We analyzed 100m posts so you don’t have to
“Data-driven storytelling is poised to be the next big trend in content marketing.” Harvard Business Review , October 2015.
“Data-enhanced storytelling is rapidly reshaping both content and advertising.” Adweek , January, 2016.
There is a growing interest in data driven stories. A new breed of journalists are uncovering and telling data-driven stories facilitated by access to large datasets and easy to use data analysis tools. Content marketers and SEO teams are also drawn to data-driven stories by evidence that research and data based articles attract more links.
In this post below we explore the five core narratives for telling stories with data, namely:
Here’s how we’ll be breaking this down:
Wikipedia defines data driven journalism as “analyzing and filtering large data sets for the purpose of creating a news story.” The process is one of uncovering insights from the analysis of large data sets to reveal stories that may be hidden in data. In this way data driven journalism allows journalists to reveal untold stories or find new angles on stories.
Data driven journalism typically follows a process of finding data, filtering data, analysis and visualisation, and finally telling the story. Visualisations in the form of charts and images is often a core part of the story telling. The Financial Times for example, currently runs a column called ‘Chart that tells a story‘ – the premise being that they find a single chart which tells a story.
Trends, rising or falling, form the core narrative of many data-driven stories trends. A good example of a site that uses trend data to tell stories is the Financial Times. Here are two recent trends it has highlighted to tell stories about low global interest rates and the burden of an ageing population.
On interest rates the long term trends on bond yields are not encouraging for those that want to see higher rates. The chart tells a story about a long term shift over 30 years and how rates continue to fall as central banks try to grow the economy. The interesting question is what happens when interest rates hit zero. In Germany, Japan and Switzerland we now have negative interest rates.
We have probably all know that the population is ageing. The FT chart below tells a story about the potential economic impact of these changes by showing the number of people over the age of 65 as a percentage of the working population.
Typically trend stories focus on how something is rising or falling over time. However, even a flattening trend can be a major story. One story has been how Twitter is failing to grow its active users. This story can be told through very clearly through the chart and headline below.
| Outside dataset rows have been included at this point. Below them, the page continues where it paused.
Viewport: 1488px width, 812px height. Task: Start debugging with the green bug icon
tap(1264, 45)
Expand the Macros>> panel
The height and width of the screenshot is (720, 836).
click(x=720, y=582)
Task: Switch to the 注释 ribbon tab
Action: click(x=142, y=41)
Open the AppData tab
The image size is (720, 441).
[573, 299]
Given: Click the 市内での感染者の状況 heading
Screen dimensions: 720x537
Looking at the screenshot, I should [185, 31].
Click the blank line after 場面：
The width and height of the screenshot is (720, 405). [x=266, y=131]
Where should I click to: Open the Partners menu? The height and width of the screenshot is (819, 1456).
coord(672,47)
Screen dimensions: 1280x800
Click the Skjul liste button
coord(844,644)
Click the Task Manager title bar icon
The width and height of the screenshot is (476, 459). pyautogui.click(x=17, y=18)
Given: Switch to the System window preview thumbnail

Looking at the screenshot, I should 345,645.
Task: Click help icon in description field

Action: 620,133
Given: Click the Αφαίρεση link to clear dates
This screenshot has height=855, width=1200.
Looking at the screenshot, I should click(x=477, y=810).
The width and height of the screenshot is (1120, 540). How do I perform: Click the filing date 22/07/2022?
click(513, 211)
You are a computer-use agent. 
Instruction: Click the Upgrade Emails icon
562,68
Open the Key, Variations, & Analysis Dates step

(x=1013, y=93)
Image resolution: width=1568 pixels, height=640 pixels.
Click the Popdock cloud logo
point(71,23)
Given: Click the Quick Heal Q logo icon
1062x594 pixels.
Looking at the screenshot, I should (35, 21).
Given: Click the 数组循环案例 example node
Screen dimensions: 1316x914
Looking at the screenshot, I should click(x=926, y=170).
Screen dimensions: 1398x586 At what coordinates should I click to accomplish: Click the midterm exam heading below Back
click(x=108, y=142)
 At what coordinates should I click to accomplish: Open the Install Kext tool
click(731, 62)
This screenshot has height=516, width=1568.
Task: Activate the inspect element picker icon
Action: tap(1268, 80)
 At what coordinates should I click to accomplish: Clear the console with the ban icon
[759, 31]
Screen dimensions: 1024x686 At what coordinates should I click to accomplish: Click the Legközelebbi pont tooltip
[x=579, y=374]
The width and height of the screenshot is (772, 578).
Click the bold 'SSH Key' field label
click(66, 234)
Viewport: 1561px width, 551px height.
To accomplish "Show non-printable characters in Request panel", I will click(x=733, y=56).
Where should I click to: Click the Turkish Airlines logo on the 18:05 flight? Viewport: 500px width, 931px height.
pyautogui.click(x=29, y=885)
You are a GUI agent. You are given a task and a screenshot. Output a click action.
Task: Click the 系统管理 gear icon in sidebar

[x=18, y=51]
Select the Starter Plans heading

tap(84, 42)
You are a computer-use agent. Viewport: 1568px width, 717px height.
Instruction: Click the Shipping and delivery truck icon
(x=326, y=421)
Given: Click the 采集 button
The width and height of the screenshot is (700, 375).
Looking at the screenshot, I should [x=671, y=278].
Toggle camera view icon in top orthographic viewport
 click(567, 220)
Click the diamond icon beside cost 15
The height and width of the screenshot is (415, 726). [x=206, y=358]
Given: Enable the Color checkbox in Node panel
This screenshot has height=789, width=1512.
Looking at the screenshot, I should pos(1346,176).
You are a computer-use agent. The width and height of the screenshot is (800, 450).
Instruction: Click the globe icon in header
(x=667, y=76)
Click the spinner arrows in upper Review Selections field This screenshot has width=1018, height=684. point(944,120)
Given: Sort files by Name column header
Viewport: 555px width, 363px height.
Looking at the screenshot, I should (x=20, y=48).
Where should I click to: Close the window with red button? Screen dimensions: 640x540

“Twitter Fails To Grow Active Users”
Once you see a trend the obvious next question is why, why is it increasing or falling, or in Twitter’s case flattening. Thus the trend is not the whole story, it prompts further areas for investigation.
A common data-driven narrative is comparisons. For example, we can take a different angle on Twitter’s failure to grow its active users by comparing how it is performing relative to Facebook. This has been a story angle taken by a number of publications. Below is an example chart used to show how Facebook is outperforming Twitter.
“Active Users: Facebook Continues to Outperform Twitter”
Comparisons and trends are used in extensively in telling political stories. For example, this image from the Huffington Post shows the the story of the current US political presidential campaign using opinion poll data.
Rank order or league tables are another common narrative suited to data. Here is an example from Forbes of the world’s most valuable brands.
We have provided some content marketing examples below from our own BuzzSumo data.
This first table below shows the sites with the most shares of articles about content marketing in the 12 months to February 2016.
We could write a story on the top content marketing sites by using the data in this table.
This second table shows the authors with the highest average shares of articles on content marketing. Brian Sutter‘s articles on Forbes have helped make him the author with the highest average shares. All credit though to Lindsay Kolowich for a really consistent level of shares for her content marketing articles on Hubspot.
Exploring relationships between data is a complex area, particularly when you want to see if one factor has a particular impact on other factors or can predict another factor. However, with advances in machine learning it is an area where we will see a lot more data driven stories.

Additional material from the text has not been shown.